:: EXERCISE DIRECTIONS ::
Reproduce the entries shown below only from the line with "Given: Click the tag icon beside Inventory" down to the line with "This screenshot has height=269, width=467.", keeping both end lines and copying each one exactly.

:: PROVIDED RECORDS ::
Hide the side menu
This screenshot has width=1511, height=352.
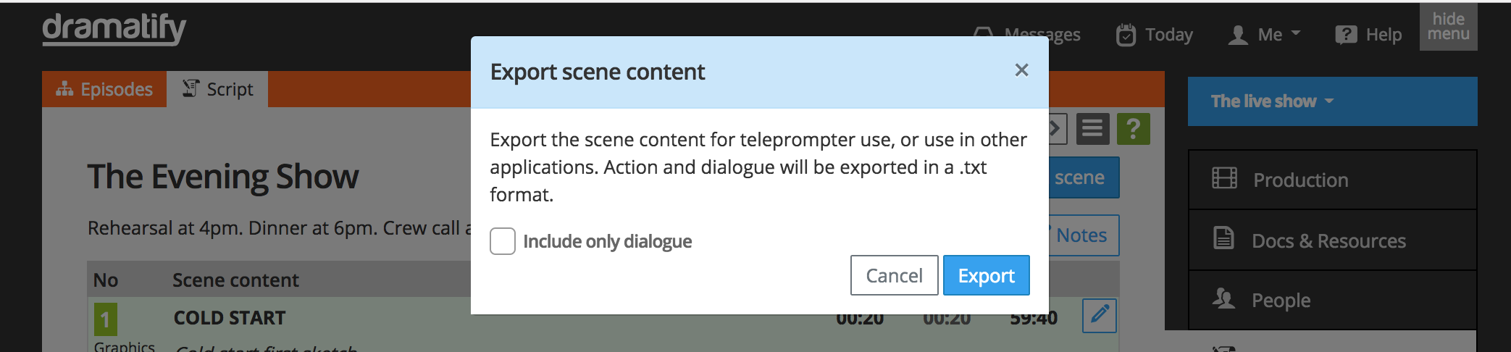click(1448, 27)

==

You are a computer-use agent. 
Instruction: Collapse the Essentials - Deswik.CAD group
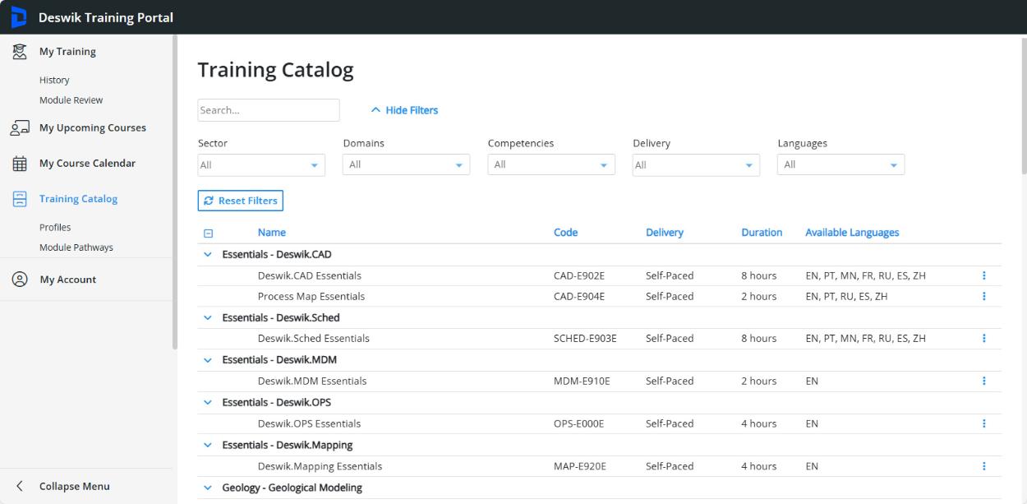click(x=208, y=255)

...

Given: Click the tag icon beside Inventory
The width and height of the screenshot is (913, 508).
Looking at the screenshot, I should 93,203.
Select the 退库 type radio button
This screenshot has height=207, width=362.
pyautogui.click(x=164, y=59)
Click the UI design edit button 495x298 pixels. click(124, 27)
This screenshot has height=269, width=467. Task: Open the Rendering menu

:: SOLUTION FOR THIS EXERCISE ::
Given: Click the tag icon beside Inventory
The width and height of the screenshot is (913, 508).
Looking at the screenshot, I should 93,203.
Select the 退库 type radio button
This screenshot has height=207, width=362.
pyautogui.click(x=164, y=59)
Click the UI design edit button 495x298 pixels. click(124, 27)
This screenshot has height=269, width=467. Task: Open the Rendering menu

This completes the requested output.